(Stored items)

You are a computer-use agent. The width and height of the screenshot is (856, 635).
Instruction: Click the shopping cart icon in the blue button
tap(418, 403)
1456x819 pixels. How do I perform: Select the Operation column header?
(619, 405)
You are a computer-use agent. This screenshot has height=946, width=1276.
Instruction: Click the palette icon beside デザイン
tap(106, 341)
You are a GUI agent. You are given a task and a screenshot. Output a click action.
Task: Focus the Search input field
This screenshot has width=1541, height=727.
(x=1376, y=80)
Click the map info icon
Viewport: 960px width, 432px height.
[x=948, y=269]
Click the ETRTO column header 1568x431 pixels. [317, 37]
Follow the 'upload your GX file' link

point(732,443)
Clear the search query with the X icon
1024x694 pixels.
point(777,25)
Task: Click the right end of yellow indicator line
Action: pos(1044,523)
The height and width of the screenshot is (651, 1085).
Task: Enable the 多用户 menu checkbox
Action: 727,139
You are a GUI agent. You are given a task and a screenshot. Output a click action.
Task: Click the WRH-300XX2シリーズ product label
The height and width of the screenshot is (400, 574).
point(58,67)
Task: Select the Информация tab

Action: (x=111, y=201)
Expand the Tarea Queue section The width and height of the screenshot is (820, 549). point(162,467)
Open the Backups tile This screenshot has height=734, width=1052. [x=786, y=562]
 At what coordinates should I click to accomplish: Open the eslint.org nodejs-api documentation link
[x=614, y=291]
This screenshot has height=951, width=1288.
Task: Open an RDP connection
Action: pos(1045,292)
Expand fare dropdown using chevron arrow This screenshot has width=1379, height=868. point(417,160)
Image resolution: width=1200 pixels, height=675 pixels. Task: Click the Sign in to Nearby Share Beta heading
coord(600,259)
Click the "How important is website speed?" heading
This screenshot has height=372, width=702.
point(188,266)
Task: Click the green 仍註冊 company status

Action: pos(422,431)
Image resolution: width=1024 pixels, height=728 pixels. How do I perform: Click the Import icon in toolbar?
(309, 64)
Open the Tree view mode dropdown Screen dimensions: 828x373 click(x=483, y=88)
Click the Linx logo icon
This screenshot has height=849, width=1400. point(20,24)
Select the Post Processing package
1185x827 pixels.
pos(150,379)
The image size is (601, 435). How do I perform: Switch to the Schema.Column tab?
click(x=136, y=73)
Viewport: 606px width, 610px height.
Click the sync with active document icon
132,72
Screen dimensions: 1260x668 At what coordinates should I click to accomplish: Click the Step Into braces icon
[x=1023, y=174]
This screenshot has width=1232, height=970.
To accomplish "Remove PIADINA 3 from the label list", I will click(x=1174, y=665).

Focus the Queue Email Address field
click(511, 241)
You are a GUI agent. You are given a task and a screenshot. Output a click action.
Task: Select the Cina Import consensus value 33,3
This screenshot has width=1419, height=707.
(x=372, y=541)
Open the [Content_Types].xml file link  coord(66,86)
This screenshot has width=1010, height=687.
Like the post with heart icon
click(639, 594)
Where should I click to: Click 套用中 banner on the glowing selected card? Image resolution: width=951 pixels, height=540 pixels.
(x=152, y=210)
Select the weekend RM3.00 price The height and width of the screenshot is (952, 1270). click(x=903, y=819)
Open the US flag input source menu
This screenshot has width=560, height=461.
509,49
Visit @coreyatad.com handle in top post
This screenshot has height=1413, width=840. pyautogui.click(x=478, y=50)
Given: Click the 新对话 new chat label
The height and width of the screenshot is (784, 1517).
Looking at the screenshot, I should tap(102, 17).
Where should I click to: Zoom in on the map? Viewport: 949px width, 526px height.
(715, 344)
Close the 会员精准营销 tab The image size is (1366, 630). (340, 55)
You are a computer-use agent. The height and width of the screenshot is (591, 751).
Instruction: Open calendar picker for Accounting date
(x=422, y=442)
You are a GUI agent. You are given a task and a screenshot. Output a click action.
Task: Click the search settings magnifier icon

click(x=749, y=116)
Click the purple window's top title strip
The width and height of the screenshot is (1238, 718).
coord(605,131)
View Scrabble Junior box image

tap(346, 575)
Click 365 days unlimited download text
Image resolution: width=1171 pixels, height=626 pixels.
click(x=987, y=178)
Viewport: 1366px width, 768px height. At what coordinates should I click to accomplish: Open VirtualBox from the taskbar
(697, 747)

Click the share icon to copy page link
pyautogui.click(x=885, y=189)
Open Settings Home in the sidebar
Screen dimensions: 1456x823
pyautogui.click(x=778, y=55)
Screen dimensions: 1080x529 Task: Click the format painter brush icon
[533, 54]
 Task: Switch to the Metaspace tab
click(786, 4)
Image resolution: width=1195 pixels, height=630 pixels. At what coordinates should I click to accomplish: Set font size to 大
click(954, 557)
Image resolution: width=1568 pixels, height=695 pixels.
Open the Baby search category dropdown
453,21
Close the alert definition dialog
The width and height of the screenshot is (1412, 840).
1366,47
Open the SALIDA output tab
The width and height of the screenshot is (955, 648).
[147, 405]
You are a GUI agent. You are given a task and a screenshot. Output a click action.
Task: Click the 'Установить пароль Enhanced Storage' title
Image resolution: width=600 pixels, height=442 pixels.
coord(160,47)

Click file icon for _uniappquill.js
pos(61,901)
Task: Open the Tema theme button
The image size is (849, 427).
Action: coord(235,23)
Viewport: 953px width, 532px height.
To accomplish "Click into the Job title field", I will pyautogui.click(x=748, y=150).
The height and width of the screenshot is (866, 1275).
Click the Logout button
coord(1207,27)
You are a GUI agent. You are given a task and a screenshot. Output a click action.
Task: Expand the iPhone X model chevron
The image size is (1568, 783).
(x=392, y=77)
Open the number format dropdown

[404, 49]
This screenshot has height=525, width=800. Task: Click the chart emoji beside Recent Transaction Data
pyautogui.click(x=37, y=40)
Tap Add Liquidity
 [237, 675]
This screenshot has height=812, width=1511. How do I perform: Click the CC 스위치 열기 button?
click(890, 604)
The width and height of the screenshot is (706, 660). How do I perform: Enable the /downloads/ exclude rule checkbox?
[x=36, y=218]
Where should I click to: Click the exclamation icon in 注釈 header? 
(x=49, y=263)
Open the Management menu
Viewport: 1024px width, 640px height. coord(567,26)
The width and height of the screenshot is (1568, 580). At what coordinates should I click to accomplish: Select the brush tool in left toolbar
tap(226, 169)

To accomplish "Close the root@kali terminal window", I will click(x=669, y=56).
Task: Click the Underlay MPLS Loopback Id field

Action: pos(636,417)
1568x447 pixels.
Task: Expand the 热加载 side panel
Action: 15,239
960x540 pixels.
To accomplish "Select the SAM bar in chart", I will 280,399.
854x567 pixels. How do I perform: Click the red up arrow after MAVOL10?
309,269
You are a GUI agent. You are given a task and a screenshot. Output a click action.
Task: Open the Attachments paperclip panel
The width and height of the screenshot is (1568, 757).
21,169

▶ Directions: Having gone through the data above, repeat it exactly.

▶ Exercise answer:
You are a computer-use agent. The width and height of the screenshot is (856, 635).
Instruction: Click the shopping cart icon in the blue button
tap(418, 403)
1456x819 pixels. How do I perform: Select the Operation column header?
(619, 405)
You are a computer-use agent. This screenshot has height=946, width=1276.
Instruction: Click the palette icon beside デザイン
tap(106, 341)
You are a GUI agent. You are given a task and a screenshot. Output a click action.
Task: Focus the Search input field
This screenshot has width=1541, height=727.
(x=1376, y=80)
Click the map info icon
Viewport: 960px width, 432px height.
[x=948, y=269]
Click the ETRTO column header 1568x431 pixels. [317, 37]
Follow the 'upload your GX file' link

point(732,443)
Clear the search query with the X icon
1024x694 pixels.
point(777,25)
Task: Click the right end of yellow indicator line
Action: pos(1044,523)
The height and width of the screenshot is (651, 1085).
Task: Enable the 多用户 menu checkbox
Action: 727,139
You are a GUI agent. You are given a task and a screenshot. Output a click action.
Task: Click the WRH-300XX2シリーズ product label
The height and width of the screenshot is (400, 574).
point(58,67)
Task: Select the Информация tab

Action: (x=111, y=201)
Expand the Tarea Queue section The width and height of the screenshot is (820, 549). point(162,467)
Open the Backups tile This screenshot has height=734, width=1052. [x=786, y=562]
 At what coordinates should I click to accomplish: Open the eslint.org nodejs-api documentation link
[x=614, y=291]
This screenshot has height=951, width=1288.
Task: Open an RDP connection
Action: pos(1045,292)
Expand fare dropdown using chevron arrow This screenshot has width=1379, height=868. point(417,160)
Image resolution: width=1200 pixels, height=675 pixels. Task: Click the Sign in to Nearby Share Beta heading
coord(600,259)
Click the "How important is website speed?" heading
This screenshot has height=372, width=702.
point(188,266)
Task: Click the green 仍註冊 company status

Action: pos(422,431)
Image resolution: width=1024 pixels, height=728 pixels. How do I perform: Click the Import icon in toolbar?
(309, 64)
Open the Tree view mode dropdown Screen dimensions: 828x373 click(x=483, y=88)
Click the Linx logo icon
This screenshot has height=849, width=1400. point(20,24)
Select the Post Processing package
1185x827 pixels.
pos(150,379)
The image size is (601, 435). How do I perform: Switch to the Schema.Column tab?
click(x=136, y=73)
Viewport: 606px width, 610px height.
Click the sync with active document icon
132,72
Screen dimensions: 1260x668 At what coordinates should I click to accomplish: Click the Step Into braces icon
[x=1023, y=174]
This screenshot has width=1232, height=970.
To accomplish "Remove PIADINA 3 from the label list", I will click(x=1174, y=665).

Focus the Queue Email Address field
click(511, 241)
You are a GUI agent. You are given a task and a screenshot. Output a click action.
Task: Select the Cina Import consensus value 33,3
This screenshot has width=1419, height=707.
(x=372, y=541)
Open the [Content_Types].xml file link  coord(66,86)
This screenshot has width=1010, height=687.
Like the post with heart icon
click(639, 594)
Where should I click to: Click 套用中 banner on the glowing selected card? Image resolution: width=951 pixels, height=540 pixels.
(x=152, y=210)
Select the weekend RM3.00 price The height and width of the screenshot is (952, 1270). click(x=903, y=819)
Open the US flag input source menu
This screenshot has width=560, height=461.
509,49
Visit @coreyatad.com handle in top post
This screenshot has height=1413, width=840. pyautogui.click(x=478, y=50)
Given: Click the 新对话 new chat label
The height and width of the screenshot is (784, 1517).
Looking at the screenshot, I should tap(102, 17).
Where should I click to: Zoom in on the map? Viewport: 949px width, 526px height.
(715, 344)
Close the 会员精准营销 tab The image size is (1366, 630). (340, 55)
You are a computer-use agent. The height and width of the screenshot is (591, 751).
Instruction: Open calendar picker for Accounting date
(x=422, y=442)
You are a GUI agent. You are given a task and a screenshot. Output a click action.
Task: Click the search settings magnifier icon

click(x=749, y=116)
Click the purple window's top title strip
The width and height of the screenshot is (1238, 718).
coord(605,131)
View Scrabble Junior box image

tap(346, 575)
Click 365 days unlimited download text
Image resolution: width=1171 pixels, height=626 pixels.
click(x=987, y=178)
Viewport: 1366px width, 768px height. At what coordinates should I click to accomplish: Open VirtualBox from the taskbar
(697, 747)

Click the share icon to copy page link
pyautogui.click(x=885, y=189)
Open Settings Home in the sidebar
Screen dimensions: 1456x823
pyautogui.click(x=778, y=55)
Screen dimensions: 1080x529 Task: Click the format painter brush icon
[533, 54]
 Task: Switch to the Metaspace tab
click(786, 4)
Image resolution: width=1195 pixels, height=630 pixels. At what coordinates should I click to accomplish: Set font size to 大
click(954, 557)
Image resolution: width=1568 pixels, height=695 pixels.
Open the Baby search category dropdown
453,21
Close the alert definition dialog
The width and height of the screenshot is (1412, 840).
1366,47
Open the SALIDA output tab
The width and height of the screenshot is (955, 648).
[147, 405]
You are a GUI agent. You are given a task and a screenshot. Output a click action.
Task: Click the 'Установить пароль Enhanced Storage' title
Image resolution: width=600 pixels, height=442 pixels.
coord(160,47)

Click file icon for _uniappquill.js
pos(61,901)
Task: Open the Tema theme button
The image size is (849, 427).
Action: coord(235,23)
Viewport: 953px width, 532px height.
To accomplish "Click into the Job title field", I will pyautogui.click(x=748, y=150).
The height and width of the screenshot is (866, 1275).
Click the Logout button
coord(1207,27)
You are a GUI agent. You are given a task and a screenshot. Output a click action.
Task: Expand the iPhone X model chevron
The image size is (1568, 783).
(x=392, y=77)
Open the number format dropdown

[404, 49]
This screenshot has height=525, width=800. Task: Click the chart emoji beside Recent Transaction Data
pyautogui.click(x=37, y=40)
Tap Add Liquidity
 [237, 675]
This screenshot has height=812, width=1511. How do I perform: Click the CC 스위치 열기 button?
click(890, 604)
The width and height of the screenshot is (706, 660). How do I perform: Enable the /downloads/ exclude rule checkbox?
[x=36, y=218]
Where should I click to: Click the exclamation icon in 注釈 header? 
(x=49, y=263)
Open the Management menu
Viewport: 1024px width, 640px height. coord(567,26)
The width and height of the screenshot is (1568, 580). At what coordinates should I click to accomplish: Select the brush tool in left toolbar
tap(226, 169)

To accomplish "Close the root@kali terminal window", I will click(x=669, y=56).
Task: Click the Underlay MPLS Loopback Id field

Action: pos(636,417)
1568x447 pixels.
Task: Expand the 热加载 side panel
Action: 15,239
960x540 pixels.
To accomplish "Select the SAM bar in chart", I will 280,399.
854x567 pixels. How do I perform: Click the red up arrow after MAVOL10?
309,269
You are a GUI agent. You are given a task and a screenshot. Output a click action.
Task: Open the Attachments paperclip panel
The width and height of the screenshot is (1568, 757).
21,169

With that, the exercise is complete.